Dans son livre de cuisine paru pour la première fois en 1954, Alice Babette Toklas livre sa recette de « Fondants au haschisch » qu’elle tenait elle-même d’une certaine Madame Barry. Et sa recette vaut moins par son contenu que par ses commentaires. Elle disait que la formule qui comprenait notamment des dattes dénoyautées, pouvait convenir aux dames d’un club de bridge et aussi bien aux membres ultra-conservatrices de la « Daughters of the American Revolution ». Elle mentionnait que l’ingestion de cette friandise pouvait conduire à de « grands éclats de rire, des rêves extatiques, une extension de la personnalité sur plusieurs niveaux simultanés ». Et concluait drôlement en affirmant que « presque tout ce que Sainte-Thérèse a fait, vous pouvez le faire encore mieux si vous acceptez de vous laisser aller à un évanouissement éveillé ». Alice Toklas ne se contentait pas de livrer des recettes, elle les contextualisait et les accompagnait d’anecdotes avec un humour givré.

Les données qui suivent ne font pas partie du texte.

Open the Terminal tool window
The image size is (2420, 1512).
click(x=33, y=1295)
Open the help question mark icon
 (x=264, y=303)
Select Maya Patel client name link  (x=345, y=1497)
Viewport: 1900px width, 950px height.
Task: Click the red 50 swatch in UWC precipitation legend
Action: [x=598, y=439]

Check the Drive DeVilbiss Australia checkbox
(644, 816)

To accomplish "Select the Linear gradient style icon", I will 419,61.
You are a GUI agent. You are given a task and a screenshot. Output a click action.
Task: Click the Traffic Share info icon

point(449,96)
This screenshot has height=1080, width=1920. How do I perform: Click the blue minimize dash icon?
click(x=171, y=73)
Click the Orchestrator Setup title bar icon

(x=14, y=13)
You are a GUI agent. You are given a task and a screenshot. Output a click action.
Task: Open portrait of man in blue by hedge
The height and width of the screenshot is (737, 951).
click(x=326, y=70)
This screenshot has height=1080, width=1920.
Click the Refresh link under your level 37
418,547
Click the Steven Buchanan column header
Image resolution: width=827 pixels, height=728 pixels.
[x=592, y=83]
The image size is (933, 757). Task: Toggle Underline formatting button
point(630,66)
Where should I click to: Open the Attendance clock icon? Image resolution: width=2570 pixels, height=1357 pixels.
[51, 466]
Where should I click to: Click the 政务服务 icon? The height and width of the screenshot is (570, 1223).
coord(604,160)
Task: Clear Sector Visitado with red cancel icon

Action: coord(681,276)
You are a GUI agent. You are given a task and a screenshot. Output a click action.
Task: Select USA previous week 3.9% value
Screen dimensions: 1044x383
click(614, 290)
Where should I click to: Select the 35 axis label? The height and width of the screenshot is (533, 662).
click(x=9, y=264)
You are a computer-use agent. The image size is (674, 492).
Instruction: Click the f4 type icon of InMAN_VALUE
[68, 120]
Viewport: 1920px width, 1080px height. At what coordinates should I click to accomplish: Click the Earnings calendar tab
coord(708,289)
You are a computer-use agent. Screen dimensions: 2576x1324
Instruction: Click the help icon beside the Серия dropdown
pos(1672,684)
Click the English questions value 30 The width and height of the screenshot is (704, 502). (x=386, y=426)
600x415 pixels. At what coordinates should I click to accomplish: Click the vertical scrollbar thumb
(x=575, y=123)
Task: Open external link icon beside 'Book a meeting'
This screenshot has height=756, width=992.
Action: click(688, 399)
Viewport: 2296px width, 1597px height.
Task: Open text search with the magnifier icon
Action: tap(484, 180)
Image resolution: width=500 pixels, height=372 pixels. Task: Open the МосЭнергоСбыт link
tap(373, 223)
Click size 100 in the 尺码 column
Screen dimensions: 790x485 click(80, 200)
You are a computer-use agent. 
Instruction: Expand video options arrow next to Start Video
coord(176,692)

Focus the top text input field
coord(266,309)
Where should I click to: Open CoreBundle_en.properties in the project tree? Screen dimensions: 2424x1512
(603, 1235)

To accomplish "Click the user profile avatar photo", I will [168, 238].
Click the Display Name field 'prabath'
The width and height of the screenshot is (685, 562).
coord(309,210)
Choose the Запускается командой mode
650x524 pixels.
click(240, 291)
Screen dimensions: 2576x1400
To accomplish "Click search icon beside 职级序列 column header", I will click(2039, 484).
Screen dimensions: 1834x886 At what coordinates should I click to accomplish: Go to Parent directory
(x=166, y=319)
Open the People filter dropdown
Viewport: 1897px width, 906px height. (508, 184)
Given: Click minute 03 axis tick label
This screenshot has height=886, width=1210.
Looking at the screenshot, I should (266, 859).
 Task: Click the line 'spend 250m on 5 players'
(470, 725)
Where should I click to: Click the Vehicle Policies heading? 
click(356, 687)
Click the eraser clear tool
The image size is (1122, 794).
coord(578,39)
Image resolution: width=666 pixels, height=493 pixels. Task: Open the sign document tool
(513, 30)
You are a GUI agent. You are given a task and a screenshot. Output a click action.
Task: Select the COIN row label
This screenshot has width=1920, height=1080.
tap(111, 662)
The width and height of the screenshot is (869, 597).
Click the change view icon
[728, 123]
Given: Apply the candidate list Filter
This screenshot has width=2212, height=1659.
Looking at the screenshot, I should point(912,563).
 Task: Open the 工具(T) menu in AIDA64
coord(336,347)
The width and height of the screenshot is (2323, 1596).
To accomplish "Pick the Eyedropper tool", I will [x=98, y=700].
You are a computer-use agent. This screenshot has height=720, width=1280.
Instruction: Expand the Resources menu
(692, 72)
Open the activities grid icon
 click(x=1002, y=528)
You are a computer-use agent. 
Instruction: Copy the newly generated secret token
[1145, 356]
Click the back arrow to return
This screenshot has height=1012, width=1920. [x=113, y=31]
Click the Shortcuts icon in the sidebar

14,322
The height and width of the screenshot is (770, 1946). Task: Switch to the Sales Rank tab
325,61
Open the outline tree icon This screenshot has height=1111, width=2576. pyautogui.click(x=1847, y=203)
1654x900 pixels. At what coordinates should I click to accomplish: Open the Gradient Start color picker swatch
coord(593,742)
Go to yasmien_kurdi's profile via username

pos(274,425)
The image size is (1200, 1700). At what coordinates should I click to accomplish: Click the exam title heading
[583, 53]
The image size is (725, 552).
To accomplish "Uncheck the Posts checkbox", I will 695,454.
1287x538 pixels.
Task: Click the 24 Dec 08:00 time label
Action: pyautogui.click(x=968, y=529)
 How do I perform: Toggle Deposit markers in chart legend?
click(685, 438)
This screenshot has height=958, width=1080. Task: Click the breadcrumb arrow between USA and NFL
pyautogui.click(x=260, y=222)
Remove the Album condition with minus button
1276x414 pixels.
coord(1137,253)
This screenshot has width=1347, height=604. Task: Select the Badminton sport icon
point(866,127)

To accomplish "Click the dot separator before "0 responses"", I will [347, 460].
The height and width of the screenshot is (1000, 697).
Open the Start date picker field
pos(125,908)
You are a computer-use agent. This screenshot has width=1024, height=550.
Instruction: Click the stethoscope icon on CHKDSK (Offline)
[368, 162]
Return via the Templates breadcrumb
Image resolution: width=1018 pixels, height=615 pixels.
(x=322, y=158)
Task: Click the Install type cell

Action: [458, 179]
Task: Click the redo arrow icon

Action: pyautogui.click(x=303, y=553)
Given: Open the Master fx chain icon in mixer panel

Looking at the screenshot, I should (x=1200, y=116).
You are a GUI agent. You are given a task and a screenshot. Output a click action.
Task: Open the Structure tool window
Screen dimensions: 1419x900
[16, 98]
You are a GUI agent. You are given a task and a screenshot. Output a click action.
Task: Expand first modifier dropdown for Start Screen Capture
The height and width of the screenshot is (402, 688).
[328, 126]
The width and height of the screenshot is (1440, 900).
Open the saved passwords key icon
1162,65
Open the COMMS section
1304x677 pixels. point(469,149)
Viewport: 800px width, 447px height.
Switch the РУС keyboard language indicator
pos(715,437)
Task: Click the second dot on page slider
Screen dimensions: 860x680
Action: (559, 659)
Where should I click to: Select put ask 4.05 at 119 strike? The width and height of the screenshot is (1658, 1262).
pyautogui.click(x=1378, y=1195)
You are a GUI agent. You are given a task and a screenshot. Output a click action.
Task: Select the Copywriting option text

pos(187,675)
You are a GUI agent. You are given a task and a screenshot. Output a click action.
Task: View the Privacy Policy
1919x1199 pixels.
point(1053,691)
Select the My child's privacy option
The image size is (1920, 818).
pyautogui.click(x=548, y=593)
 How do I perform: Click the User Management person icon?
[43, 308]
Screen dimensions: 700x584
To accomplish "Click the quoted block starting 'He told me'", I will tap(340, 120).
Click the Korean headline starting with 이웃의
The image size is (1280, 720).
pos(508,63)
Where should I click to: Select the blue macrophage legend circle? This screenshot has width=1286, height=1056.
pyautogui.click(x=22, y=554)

Elle était née en 1877 à San Francisco et elle a été enterrée en 1967 au cimetière du Père-Lachaise à Paris. Surtout elle a été la compagne, la secrétaire, la cuisinière, la femme à tout faire de Gertrude Stein (1874-1946), grande collectionneuse d’art moderne. Son livre de cuisine, « The Alice B. Toklas Cookbook » a été traduit en français et publié par les Éditions de Minuit en 1981. On l’aura compris, l’ouvrage mêle des recettes de haute volée (en grande majorité françaises, mais aussi espagnoles ou américaines) et des anecdotes qui en disent long sur sa complicité affective avec Gertrude Stein. Sur près de 260 pages, le lecteur est assuré d’aller de rires en étonnements tout en éprouvant de furieuses envies de déguster des « chaussons aux écrevisses » , de ressentir une irrésistible curiosité pour « les pointes d’asperges de Madame Loubet » ou encore le « gigot de la clinique » mis au point par un chirurgien de province.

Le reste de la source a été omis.